▶ _TASK ITEM_
Reproduce each of the entries that follow, exactly.

☆ ☆ ☆ ☆ ☆ ☆ ☆

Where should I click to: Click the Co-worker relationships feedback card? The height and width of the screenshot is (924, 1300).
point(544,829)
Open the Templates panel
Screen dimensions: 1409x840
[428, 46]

☆ ☆ ☆ ☆ ☆ ☆ ☆

▶ _TASK SOLUTION_
Where should I click to: Click the Co-worker relationships feedback card? The height and width of the screenshot is (924, 1300).
point(544,829)
Open the Templates panel
Screen dimensions: 1409x840
[428, 46]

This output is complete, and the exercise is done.